EXTRACTED INFORMATION below:

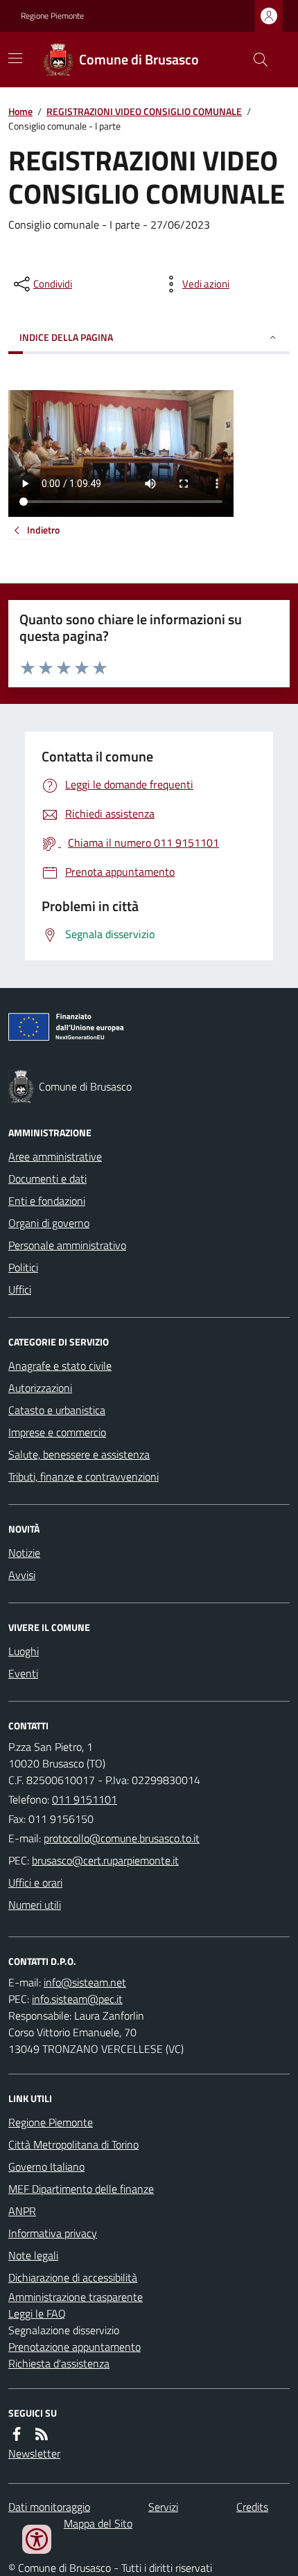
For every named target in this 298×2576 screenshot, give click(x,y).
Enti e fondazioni (46, 1200)
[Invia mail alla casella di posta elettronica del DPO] (85, 1982)
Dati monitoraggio (49, 2506)
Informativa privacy (52, 2233)
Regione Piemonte (52, 16)
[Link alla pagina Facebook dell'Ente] (16, 2434)
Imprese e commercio (57, 1432)
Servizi (163, 2506)
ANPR (22, 2211)
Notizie (24, 1552)
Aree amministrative (55, 1156)
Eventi (23, 1673)
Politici (23, 1267)
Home (20, 111)
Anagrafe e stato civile (60, 1365)
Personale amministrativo (67, 1245)
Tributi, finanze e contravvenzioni (83, 1476)
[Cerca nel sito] (255, 59)
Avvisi (21, 1575)
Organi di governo (48, 1223)
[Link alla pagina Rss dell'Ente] (41, 2434)
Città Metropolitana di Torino (73, 2144)
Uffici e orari (35, 1882)
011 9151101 (84, 1799)
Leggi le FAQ (37, 2313)
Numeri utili (34, 1904)
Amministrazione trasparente (75, 2296)
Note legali (33, 2255)
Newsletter (34, 2453)
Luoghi (23, 1651)
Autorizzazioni (40, 1387)
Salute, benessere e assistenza (79, 1454)
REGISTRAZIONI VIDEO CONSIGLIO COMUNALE (144, 111)
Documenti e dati (47, 1178)
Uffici (19, 1289)
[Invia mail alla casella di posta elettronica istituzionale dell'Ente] (122, 1838)
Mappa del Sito (98, 2523)
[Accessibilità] (37, 2539)
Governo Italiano (46, 2166)
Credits (252, 2506)
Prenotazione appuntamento (74, 2346)
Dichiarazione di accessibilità (72, 2277)
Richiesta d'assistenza (58, 2363)
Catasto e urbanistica (56, 1410)
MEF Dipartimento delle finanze (81, 2188)
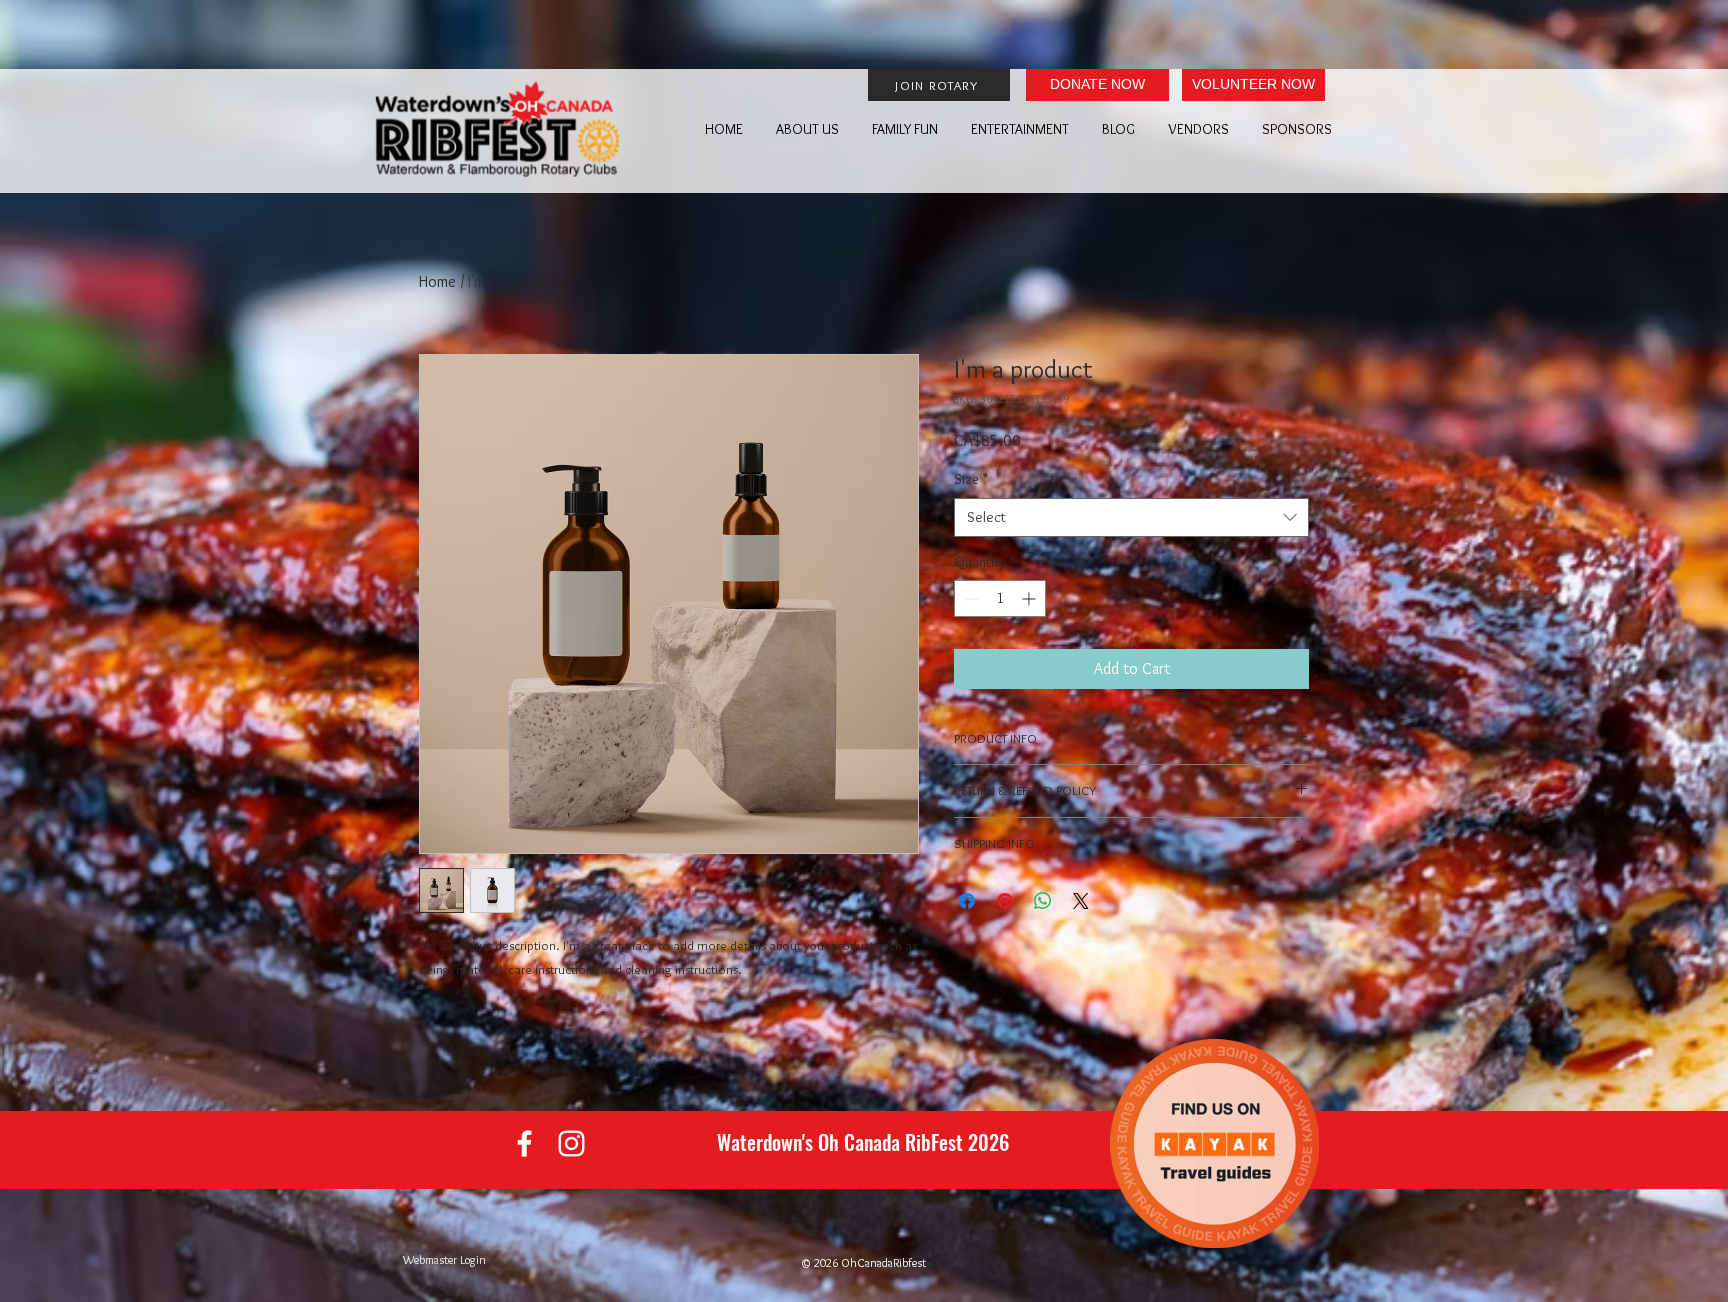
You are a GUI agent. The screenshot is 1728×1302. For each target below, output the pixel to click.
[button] (802, 129)
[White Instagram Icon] (571, 1143)
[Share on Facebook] (967, 901)
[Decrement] (969, 598)
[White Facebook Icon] (524, 1143)
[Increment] (1030, 598)
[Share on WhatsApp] (1043, 901)
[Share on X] (1081, 901)
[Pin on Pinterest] (1005, 901)
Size (971, 479)
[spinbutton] (1000, 598)
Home (437, 281)
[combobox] (1131, 517)
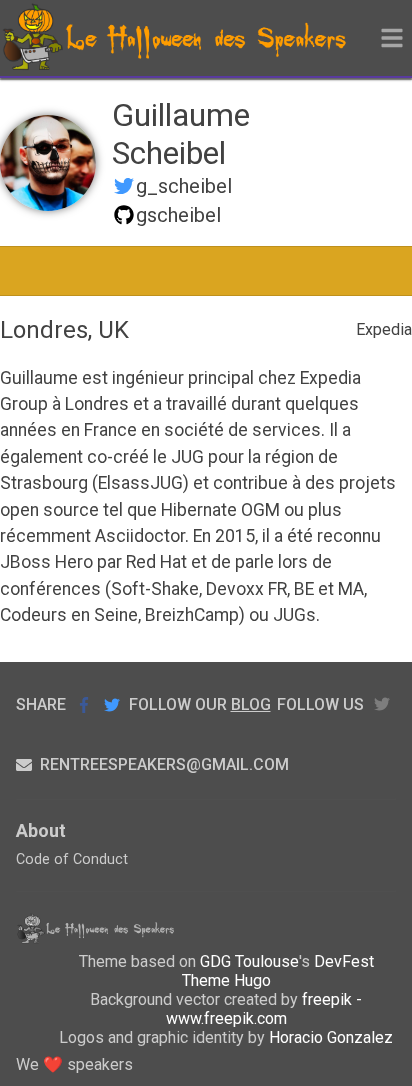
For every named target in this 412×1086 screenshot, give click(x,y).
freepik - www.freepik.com (264, 1009)
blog (251, 704)
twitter (382, 704)
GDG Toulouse (249, 961)
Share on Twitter (112, 704)
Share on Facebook (84, 705)
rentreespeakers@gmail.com (164, 764)
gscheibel (178, 215)
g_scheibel (184, 186)
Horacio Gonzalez (331, 1037)
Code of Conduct (72, 859)
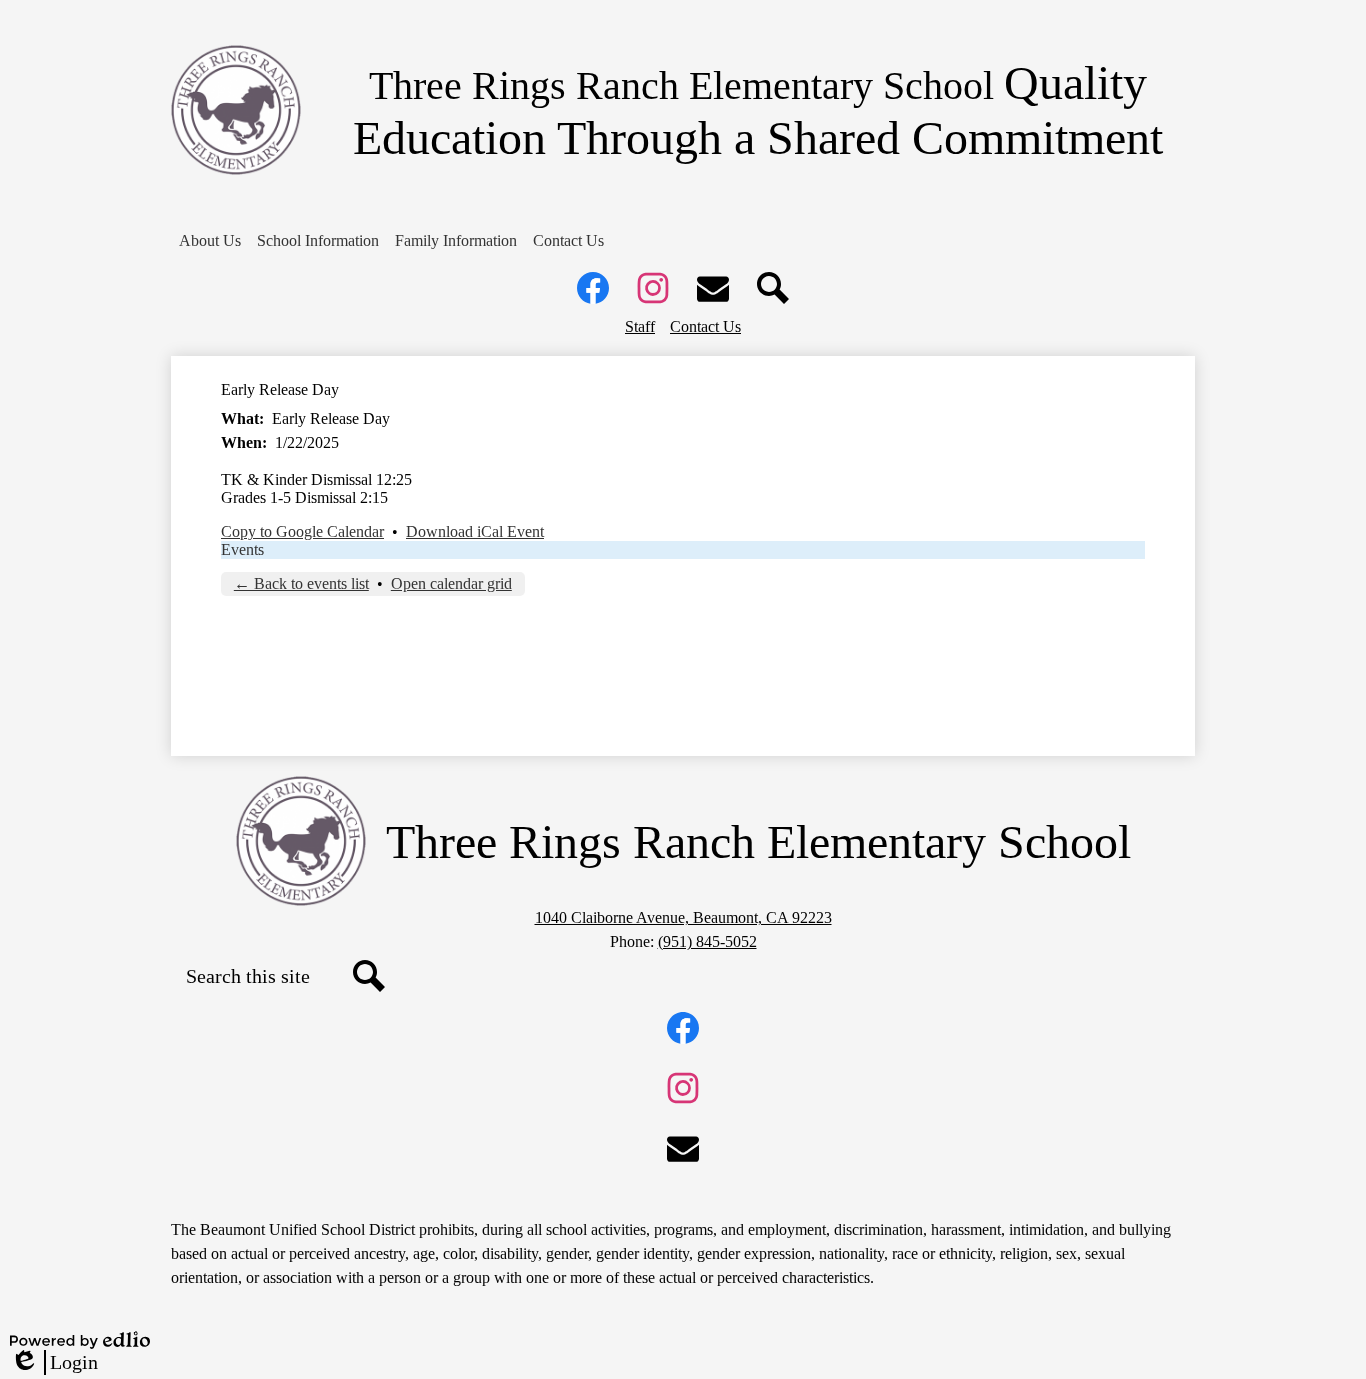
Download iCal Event (475, 531)
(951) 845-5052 (707, 941)
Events (242, 549)
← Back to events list (301, 583)
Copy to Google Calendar (302, 531)
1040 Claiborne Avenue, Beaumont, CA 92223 (683, 917)
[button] (210, 241)
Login (54, 1363)
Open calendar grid (451, 583)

End of EXTRACTED INFORMATION.

WHAT IS BEING ASKED ▸
Reproduce the listing above exactly from the line containing "[Pin on Pinterest] (1005, 901)" up to and including the line containing "Horacio Gonzalez (331, 1037)", omitting any images and everything outside those lines.

SOLUTION BELOW ▸
[Pin on Pinterest] (1005, 901)
Size (971, 479)
[spinbutton] (1000, 598)
Home (437, 281)
[combobox] (1131, 517)
For every named target in this 412×1086 screenshot, give click(x,y).
freepik - www.freepik.com (264, 1009)
blog (251, 704)
twitter (382, 704)
GDG Toulouse (249, 961)
Share on Twitter (112, 704)
Share on Facebook (84, 705)
rentreespeakers@gmail.com (164, 764)
gscheibel (178, 215)
g_scheibel (184, 186)
Horacio Gonzalez (331, 1037)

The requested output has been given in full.